Self-Service Export: Verbox provides automated self-service data export tools within the dashboard that allow Controllers to download a complete export of their data in JSON and CSV formats at any time during the Services and during the 30-day post-termination window.

Deletion Confirmation: Upon completion of deletion, Verbox shall provide written confirmation to the Controller that all personal data (including data held by sub-processors on behalf of Verbox) has been deleted, except as required by applicable law.

Legal Retention Obligations: Certain data (such as billing records and security logs) may be retained beyond termination where required by applicable UAE law, EU law, or other mandatory legal requirements. Verbox will notify the Controller of any such retention obligations and the data categories affected.

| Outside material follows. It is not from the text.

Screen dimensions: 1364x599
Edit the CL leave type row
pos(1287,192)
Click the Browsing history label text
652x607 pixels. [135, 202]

Backup Deletion: Personal data in encrypted backup media is deleted within the applicable backup retention cycle (maximum 30 days) following the deletion of the primary data. Verbox confirms the completion of backup deletion in the overall deletion confirmation.

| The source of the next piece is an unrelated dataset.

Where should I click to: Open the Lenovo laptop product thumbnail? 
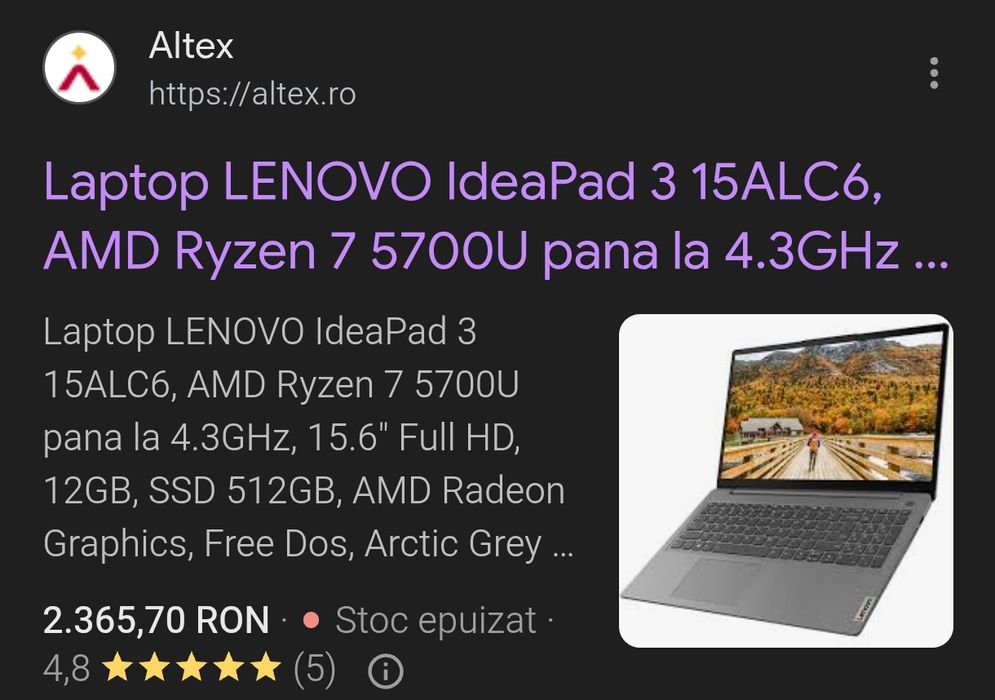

Survival: Obligations under this section, and all other obligations in this DPA relating to data protection, confidentiality, and security, survive the termination of the Services for as long as Verbox retains any Controller personal data.

Each Party's liability to the other under this DPA is subject to the limitations and exclusions set out in the Verbox Terms of Service, which are incorporated by reference. Nothing in this DPA shall operate to limit either Party's liability for death, personal injury, fraud, or any liability that cannot be excluded or limited by applicable law.

In the context of data protection claims by data subjects, Verbox and the Controller shall each be responsible only for that portion of the damage attributable to their respective fault. Where a data subject obtains a judgment against one Party for the full amount of damages arising from a joint breach of this DPA, that Party is entitled to recover from the other Party the portion of the damages attributable to the other Party's fault.

The Controller shall indemnify and hold harmless Verbox against all claims, fines, penalties, and costs arising from the Controller's breach of this DPA or the Controller's violation of applicable data protection law in connection with the Services, to the extent that such claims arise from the Controller's failure to comply with its obligations as a data controller.